----- DATA SUPPLIED -----

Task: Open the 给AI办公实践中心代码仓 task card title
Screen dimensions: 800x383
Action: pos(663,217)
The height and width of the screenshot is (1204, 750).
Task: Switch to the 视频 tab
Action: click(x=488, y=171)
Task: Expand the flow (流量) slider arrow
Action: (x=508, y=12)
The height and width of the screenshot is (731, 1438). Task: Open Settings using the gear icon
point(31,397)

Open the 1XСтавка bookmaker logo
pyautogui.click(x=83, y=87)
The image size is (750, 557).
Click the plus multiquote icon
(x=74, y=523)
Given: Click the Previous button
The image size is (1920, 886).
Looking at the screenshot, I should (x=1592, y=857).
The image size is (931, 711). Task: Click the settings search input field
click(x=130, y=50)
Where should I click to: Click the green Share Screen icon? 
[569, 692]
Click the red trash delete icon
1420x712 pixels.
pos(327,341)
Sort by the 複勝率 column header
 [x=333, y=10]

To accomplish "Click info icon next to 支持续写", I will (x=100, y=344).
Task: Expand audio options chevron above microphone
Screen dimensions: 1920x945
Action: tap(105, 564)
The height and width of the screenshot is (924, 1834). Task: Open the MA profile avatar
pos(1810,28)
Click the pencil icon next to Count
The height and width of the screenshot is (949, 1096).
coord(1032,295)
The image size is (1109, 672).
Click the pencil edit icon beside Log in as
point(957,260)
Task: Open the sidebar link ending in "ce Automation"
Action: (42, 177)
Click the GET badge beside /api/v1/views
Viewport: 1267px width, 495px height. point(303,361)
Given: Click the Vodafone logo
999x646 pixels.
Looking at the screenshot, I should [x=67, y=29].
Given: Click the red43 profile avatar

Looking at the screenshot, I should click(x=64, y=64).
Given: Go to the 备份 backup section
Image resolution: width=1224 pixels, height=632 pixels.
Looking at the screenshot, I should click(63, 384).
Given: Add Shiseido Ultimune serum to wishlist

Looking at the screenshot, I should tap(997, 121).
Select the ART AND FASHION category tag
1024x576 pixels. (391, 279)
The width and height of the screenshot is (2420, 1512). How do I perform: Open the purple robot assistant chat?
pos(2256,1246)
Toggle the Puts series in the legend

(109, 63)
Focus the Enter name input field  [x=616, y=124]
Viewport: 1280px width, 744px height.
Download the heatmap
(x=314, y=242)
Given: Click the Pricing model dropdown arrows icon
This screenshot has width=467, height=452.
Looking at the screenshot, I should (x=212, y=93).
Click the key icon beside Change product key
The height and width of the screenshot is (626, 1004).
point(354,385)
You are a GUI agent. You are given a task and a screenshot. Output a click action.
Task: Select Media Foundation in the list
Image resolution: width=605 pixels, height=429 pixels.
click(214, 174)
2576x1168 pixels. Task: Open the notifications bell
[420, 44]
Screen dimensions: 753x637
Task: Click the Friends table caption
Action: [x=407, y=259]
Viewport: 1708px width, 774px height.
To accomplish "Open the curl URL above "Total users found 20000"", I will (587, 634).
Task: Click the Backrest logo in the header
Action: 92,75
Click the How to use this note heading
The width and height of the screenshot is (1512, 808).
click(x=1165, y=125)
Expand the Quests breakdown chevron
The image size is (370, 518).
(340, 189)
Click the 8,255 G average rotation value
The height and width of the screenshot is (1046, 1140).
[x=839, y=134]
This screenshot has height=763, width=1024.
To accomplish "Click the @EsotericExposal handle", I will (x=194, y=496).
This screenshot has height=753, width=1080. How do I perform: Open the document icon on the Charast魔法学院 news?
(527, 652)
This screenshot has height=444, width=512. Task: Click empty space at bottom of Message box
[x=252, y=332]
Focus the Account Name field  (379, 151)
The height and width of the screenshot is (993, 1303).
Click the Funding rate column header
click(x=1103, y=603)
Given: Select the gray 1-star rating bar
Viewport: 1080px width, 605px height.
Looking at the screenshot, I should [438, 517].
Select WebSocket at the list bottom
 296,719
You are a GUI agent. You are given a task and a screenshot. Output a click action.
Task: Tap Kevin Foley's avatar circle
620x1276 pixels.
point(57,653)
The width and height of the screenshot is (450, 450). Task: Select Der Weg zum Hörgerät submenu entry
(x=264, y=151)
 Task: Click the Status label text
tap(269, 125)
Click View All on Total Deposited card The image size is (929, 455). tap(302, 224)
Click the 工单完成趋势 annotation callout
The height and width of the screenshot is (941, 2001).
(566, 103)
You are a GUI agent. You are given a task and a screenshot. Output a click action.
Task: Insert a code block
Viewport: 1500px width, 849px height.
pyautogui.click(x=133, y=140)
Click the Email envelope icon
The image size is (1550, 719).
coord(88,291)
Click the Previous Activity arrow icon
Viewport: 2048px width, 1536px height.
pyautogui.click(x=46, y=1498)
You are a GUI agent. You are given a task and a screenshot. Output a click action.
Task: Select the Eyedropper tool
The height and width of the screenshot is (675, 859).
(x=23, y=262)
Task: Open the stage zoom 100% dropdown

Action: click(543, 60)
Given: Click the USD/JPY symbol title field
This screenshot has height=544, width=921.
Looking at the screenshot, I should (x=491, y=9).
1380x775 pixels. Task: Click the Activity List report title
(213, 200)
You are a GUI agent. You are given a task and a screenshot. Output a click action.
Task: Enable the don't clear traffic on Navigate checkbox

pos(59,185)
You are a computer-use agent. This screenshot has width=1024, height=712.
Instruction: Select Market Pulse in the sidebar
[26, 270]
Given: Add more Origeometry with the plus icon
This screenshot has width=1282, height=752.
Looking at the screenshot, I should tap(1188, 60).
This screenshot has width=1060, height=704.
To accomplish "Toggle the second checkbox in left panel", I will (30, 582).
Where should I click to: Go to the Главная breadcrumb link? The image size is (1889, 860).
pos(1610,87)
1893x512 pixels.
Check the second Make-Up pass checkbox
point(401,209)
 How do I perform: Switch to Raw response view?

-----

**WHAT THE TASK ASKS**
Give the exact lines, and only those, from the line containing "The width and height of the screenshot is (2420, 1512)." through the line containing "Task: Select Media Foundation in the list" in the entries above.

**TASK ANSWER**
The width and height of the screenshot is (2420, 1512). How do I perform: Open the purple robot assistant chat?
pos(2256,1246)
Toggle the Puts series in the legend

(109, 63)
Focus the Enter name input field  [x=616, y=124]
Viewport: 1280px width, 744px height.
Download the heatmap
(x=314, y=242)
Given: Click the Pricing model dropdown arrows icon
This screenshot has width=467, height=452.
Looking at the screenshot, I should (x=212, y=93).
Click the key icon beside Change product key
The height and width of the screenshot is (626, 1004).
point(354,385)
You are a GUI agent. You are given a task and a screenshot. Output a click action.
Task: Select Media Foundation in the list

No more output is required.